Les dépôts à vue au plus haut historique à 1.106 milliards d'euros

Ménages et entreprises continuent de gonfler leurs comptes courants : les dépôts à vue ont augmenté de 10,4% en juillet en France sur un an. Et ce malgré des taux de rémunération réels négatifs. La collecte nette de l’assurance vie est aussi en hausse, pour le septième mois consécutif. Décryptage.
Delphine Cuny

Les taux bas ne dissuadent pas les ménages ni les entreprises de mettre de l'argent de côté, au contraire. Les dépôts à vue, autrement dit les liquidités laissées sur les comptes courants, ce qui ne comprend pas les comptes sur livret ou les dépôts à terme, ont en effet encore augmenté le mois dernier pour atteindre 1.106 milliards d'euros. En juillet, ces dépôts « continuent de croître à un rythme soutenu (+10,4% après +10,7% [en juin]) » soulignent les experts de la Banque de France dans une note publiée ce jeudi 29 août. Déjà, à fin décembre 2018, les dépôts à vue avaient atteint « un plus haut niveau historique en France », à 1.017 milliards d'euros, soit « environ la moitié du PIB en 2018 ».

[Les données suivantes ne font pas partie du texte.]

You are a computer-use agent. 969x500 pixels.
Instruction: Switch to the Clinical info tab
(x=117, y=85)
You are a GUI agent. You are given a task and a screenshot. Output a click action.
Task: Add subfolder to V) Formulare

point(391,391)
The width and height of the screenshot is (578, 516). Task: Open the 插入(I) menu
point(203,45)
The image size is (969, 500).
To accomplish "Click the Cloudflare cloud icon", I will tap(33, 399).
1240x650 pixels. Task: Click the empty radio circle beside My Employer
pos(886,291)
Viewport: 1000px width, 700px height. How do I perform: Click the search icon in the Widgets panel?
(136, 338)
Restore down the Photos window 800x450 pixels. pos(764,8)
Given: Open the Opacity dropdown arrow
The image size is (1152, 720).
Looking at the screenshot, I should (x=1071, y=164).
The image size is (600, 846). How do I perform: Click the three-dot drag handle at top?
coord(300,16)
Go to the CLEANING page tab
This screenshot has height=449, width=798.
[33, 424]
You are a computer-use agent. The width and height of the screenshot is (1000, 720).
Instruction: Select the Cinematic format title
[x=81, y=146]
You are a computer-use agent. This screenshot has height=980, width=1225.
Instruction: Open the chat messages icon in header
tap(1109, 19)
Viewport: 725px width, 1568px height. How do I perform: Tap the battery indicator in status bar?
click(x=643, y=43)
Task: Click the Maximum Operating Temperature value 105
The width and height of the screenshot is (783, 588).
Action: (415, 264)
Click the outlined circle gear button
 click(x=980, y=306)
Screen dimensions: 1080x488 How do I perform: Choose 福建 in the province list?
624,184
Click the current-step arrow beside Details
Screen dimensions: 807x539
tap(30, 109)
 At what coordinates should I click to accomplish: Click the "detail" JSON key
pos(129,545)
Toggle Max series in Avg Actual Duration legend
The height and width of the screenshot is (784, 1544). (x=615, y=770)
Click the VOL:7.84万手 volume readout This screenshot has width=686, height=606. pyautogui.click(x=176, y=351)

La croissance de 8,5%, enregistrée l'an dernier était certes plus faible qu'en 2017, mais plus soutenue qu'en moyenne dans la zone euro (+6,9%). Les dépôts à vue français représentaient plus de 14% de ceux de la zone euro, un poids inférieur à celui de la France dans le PIB de la zone euro (19,2% selon Eurostat).

L'épargne des ménages pèse un peu moins de la moitié de ce total.

« Depuis 2015, les sociétés non financières françaises sont à l'origine de 53% des dépôts à vue, les ménages en représentant 42% », relèvent Youssef Mouheb et Guillaume Cousin, de la direction des statistiques monétaires et financières de la Banque de France, dans une note détaillée sur l'évolution de la monnaie et du crédit en 2018 également publiée ce jeudi.

Le solde concerne essentiellement les assurances.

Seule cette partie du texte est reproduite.